DIRECTIONS FOR THIS TASK:
Look through the entries below. Say how many lines include "number", with nothing added.

Entries taken from a collection
______
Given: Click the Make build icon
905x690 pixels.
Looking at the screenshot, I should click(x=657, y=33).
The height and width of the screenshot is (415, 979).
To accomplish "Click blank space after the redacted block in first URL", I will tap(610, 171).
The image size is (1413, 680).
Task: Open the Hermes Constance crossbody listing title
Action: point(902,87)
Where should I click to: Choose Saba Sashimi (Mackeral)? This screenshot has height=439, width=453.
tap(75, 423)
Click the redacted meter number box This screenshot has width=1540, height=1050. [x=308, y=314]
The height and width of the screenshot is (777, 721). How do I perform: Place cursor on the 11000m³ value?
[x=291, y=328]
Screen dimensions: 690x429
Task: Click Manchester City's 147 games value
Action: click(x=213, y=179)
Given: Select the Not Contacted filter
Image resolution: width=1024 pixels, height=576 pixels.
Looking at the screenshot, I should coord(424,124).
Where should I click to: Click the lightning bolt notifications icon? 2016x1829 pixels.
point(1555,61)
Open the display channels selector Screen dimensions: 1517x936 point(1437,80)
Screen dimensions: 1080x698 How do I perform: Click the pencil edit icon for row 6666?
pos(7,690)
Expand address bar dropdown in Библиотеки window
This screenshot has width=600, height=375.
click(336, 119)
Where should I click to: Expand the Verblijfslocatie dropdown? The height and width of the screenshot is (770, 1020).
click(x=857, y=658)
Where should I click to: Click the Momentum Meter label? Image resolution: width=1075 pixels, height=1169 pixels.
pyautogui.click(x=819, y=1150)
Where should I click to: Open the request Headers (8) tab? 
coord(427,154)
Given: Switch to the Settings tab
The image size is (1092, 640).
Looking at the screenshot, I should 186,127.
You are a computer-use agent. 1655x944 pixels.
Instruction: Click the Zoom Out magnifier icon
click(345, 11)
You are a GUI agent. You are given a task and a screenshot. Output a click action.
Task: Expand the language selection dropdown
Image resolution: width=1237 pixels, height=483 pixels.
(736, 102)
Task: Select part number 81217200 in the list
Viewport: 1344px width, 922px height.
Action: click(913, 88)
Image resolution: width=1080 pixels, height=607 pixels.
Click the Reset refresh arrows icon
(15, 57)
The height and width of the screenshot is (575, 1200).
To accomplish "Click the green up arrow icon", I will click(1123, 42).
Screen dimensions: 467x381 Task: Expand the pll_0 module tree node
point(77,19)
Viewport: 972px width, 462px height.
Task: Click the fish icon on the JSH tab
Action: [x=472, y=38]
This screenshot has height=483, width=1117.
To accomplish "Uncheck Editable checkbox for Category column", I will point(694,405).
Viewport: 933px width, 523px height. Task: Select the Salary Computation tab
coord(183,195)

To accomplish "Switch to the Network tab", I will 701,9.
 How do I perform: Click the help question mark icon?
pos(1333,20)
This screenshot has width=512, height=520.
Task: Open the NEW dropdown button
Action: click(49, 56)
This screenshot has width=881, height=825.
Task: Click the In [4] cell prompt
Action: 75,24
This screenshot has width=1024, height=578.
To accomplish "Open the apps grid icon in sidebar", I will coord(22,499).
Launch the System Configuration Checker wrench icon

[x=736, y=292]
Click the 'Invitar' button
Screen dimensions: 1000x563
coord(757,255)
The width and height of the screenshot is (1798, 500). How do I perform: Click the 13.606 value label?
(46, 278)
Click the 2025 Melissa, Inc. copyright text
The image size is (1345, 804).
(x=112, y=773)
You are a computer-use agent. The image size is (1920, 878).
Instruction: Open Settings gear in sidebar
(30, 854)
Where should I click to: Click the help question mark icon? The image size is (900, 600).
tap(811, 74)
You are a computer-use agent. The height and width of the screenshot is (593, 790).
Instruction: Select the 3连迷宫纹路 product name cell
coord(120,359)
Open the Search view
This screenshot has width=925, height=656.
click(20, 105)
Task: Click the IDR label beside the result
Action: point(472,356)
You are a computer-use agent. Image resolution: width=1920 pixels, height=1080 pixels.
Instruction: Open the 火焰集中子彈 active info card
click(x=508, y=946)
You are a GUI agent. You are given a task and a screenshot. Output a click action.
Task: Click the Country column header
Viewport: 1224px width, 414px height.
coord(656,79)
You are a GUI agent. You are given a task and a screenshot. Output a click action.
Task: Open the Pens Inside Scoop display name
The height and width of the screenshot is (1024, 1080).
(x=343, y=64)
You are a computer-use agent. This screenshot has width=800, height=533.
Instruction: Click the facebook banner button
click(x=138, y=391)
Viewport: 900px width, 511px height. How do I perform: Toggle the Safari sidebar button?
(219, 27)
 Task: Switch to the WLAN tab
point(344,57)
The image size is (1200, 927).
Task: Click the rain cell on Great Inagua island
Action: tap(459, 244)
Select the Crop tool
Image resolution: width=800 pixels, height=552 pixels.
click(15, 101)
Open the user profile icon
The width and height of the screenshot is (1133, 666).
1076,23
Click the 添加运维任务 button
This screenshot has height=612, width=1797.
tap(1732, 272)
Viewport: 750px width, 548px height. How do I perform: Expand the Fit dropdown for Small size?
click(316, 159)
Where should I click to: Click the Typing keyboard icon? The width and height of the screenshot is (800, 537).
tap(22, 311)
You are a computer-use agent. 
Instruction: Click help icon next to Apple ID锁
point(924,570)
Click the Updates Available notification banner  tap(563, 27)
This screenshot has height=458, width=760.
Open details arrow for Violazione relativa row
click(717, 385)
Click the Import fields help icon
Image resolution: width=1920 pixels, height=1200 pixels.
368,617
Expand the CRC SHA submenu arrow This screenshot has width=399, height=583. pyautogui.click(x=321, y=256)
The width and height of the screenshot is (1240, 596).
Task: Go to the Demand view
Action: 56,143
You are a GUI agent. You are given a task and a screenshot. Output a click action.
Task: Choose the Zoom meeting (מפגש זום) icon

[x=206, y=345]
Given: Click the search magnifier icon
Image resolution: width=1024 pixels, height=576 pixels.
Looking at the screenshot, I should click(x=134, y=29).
______
REPLY TO THE TASK:
2